Sexually transmitted diseases selfishly increasing your sexiness- repost

This blog first appeared on my Sentientist blog a few years back.

Since then, Geoffrey Miller, developed these ideas more and gave a talk on how sexually transmitted pathogens could influence behavior at the Ancestral Health Symposium in 2016, check it out here.


Could sexually transmitted infections be trying to make you… sexier?

We have not yet begun to scratch the surface of how pathogens and other bugs can manipulate behavior. This is a major cost of infection that people rarely consider; our personalities are no doubt shaped in part by our current and past infections and our microbiome.

In The Selfish Gene, Dawkins speculates that sexually transmitted infections, in order to spread as far and wide as possible, could increase the libidos of their hosts.

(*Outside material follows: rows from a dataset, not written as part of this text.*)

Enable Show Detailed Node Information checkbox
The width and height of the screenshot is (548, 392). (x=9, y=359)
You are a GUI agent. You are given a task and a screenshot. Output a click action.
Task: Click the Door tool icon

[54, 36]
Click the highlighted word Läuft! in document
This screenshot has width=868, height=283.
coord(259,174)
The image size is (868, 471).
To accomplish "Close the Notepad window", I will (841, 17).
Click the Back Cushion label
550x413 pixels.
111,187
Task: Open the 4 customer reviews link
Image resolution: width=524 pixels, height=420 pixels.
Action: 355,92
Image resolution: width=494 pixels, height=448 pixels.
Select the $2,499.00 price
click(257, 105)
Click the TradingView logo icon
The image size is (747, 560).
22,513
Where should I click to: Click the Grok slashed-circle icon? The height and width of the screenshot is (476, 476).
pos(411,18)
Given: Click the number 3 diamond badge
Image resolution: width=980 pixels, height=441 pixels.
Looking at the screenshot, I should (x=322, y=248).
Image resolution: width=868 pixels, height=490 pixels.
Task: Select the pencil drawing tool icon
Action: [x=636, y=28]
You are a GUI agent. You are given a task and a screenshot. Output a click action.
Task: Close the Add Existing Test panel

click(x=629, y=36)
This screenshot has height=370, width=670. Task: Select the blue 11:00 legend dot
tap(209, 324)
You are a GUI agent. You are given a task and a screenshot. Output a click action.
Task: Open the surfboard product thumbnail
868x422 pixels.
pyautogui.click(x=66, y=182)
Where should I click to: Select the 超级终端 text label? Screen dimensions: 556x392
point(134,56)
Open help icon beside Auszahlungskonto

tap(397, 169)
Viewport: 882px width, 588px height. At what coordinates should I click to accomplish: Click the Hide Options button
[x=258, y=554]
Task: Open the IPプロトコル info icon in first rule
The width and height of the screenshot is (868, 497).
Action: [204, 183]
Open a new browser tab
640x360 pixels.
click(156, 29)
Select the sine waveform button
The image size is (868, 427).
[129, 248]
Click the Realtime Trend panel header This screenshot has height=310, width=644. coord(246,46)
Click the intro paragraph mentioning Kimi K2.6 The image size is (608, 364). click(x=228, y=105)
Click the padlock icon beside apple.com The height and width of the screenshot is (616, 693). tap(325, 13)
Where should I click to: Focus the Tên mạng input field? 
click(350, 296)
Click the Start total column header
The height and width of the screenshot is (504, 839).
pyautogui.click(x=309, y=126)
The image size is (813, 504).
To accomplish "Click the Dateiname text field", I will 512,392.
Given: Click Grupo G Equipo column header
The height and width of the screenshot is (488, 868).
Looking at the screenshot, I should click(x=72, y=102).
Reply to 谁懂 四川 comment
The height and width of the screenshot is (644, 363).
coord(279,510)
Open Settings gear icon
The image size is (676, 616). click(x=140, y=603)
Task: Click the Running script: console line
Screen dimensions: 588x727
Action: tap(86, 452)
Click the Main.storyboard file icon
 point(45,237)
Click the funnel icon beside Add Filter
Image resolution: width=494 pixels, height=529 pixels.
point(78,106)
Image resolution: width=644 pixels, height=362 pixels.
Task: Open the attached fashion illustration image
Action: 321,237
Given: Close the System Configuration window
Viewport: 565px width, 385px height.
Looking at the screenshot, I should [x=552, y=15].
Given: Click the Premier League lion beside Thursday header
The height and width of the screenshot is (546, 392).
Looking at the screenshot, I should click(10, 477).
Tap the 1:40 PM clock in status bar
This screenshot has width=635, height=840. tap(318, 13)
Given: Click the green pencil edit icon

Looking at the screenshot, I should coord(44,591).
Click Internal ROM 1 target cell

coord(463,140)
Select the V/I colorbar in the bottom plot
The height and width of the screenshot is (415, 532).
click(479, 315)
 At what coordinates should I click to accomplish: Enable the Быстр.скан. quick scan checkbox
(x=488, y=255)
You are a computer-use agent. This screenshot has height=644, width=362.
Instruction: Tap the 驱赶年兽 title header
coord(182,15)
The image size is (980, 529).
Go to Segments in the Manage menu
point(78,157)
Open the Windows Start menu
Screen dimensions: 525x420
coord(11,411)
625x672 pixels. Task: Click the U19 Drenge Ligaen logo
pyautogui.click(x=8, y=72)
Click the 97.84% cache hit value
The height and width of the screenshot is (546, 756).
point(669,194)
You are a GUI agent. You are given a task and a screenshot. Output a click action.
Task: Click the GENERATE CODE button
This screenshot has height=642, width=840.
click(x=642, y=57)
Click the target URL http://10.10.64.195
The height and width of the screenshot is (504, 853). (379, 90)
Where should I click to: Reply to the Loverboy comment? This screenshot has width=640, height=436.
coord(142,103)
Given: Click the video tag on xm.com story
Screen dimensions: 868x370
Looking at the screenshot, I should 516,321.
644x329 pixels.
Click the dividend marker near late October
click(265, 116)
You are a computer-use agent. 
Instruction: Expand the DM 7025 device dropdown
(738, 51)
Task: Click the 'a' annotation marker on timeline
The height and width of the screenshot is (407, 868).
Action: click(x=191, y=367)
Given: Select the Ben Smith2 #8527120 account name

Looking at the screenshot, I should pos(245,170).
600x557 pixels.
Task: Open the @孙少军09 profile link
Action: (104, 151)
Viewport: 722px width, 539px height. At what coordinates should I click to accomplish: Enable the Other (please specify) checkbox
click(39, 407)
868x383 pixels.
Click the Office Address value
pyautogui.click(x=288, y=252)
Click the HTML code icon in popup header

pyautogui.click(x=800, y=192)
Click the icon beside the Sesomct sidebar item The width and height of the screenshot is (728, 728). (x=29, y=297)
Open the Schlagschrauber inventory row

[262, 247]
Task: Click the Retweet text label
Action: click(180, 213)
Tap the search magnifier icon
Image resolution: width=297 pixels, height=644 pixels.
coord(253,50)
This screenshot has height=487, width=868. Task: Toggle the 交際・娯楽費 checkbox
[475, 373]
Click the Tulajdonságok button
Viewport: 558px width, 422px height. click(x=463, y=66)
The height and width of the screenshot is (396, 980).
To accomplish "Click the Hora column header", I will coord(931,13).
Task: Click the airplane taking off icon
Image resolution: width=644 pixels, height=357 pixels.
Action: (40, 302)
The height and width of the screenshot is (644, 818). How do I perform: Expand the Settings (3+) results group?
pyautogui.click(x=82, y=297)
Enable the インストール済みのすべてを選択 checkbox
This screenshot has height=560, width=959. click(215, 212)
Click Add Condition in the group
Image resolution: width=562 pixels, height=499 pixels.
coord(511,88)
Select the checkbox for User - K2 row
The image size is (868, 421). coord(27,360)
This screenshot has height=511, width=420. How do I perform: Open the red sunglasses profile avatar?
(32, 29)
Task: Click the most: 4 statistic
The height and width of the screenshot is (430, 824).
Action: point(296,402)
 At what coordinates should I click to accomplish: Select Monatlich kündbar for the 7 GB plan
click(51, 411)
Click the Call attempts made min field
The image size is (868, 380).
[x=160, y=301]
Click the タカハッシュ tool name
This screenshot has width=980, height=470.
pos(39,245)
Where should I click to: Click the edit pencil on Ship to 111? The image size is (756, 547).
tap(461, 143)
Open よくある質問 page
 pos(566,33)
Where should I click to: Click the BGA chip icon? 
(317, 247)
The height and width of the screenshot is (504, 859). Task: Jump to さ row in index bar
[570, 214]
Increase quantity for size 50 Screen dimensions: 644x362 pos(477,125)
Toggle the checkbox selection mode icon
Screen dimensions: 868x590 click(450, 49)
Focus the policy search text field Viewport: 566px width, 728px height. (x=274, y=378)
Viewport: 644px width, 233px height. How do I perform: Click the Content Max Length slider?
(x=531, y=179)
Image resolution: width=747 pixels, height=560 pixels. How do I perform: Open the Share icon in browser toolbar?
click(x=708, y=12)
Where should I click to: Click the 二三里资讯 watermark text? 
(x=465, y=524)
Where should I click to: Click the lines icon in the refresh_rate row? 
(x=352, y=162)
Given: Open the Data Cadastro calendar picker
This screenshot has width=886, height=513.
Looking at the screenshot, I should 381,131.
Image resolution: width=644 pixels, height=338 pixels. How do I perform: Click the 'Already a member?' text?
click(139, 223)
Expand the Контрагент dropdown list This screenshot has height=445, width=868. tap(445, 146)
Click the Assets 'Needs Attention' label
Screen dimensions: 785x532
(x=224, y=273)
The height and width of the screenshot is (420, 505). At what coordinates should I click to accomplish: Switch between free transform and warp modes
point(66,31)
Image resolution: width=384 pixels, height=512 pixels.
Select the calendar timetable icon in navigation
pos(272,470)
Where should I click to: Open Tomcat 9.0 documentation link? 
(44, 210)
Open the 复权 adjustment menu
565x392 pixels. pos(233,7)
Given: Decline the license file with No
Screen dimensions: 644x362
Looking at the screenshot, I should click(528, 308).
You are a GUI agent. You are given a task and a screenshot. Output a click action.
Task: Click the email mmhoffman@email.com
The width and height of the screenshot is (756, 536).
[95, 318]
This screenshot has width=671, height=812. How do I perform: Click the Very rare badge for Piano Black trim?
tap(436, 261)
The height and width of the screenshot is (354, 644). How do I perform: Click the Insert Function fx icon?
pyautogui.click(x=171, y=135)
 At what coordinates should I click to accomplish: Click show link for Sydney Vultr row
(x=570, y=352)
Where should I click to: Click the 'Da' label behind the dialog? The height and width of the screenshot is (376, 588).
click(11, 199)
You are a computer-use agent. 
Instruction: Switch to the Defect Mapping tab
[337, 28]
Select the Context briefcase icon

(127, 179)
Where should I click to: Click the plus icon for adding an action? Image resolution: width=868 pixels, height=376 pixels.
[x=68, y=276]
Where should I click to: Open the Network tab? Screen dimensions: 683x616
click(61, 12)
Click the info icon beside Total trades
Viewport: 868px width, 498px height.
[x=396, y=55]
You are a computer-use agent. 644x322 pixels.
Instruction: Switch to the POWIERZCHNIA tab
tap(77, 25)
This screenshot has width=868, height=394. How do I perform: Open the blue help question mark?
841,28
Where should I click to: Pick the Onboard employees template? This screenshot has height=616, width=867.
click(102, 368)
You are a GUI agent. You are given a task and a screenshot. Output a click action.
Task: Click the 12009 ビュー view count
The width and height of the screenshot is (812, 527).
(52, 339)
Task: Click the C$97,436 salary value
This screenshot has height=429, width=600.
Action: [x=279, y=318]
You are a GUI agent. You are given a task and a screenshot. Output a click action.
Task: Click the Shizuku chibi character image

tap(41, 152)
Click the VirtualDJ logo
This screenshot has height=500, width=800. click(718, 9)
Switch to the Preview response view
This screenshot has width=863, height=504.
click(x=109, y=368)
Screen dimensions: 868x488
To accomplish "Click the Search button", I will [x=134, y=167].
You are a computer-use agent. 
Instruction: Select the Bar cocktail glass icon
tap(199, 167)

I do not know of any direct evidence that sexually transmitted diseases increase the libido of sufferers, but I conjecture that it would be worth looking into. Certainly at least one alleged aphrodisiac, Spanish Fly, is said to work by inducing an itch . . . and making people itch is just the kind of thing viruses are good at.

(Dawkins 2006 pg. 247)

Treponema_pallidum
Electron micrograph of Treponema pallidum via wikimedia commons

Recently I came across an amazing example of syphilis doing just that in Oliver Sacks’ “The Man who Mistook his Wife for a Hat” where a 90 year old woman who had a primary but suppressed syphilis infection tests positive for neurosyphilis in her spinal fluid:   A bright woman of ninety, Natasha K., recently came to our clinic. Soon after her eighty-eighth birthday, she said, she noticed ‘a change’. What sort of change? we queried.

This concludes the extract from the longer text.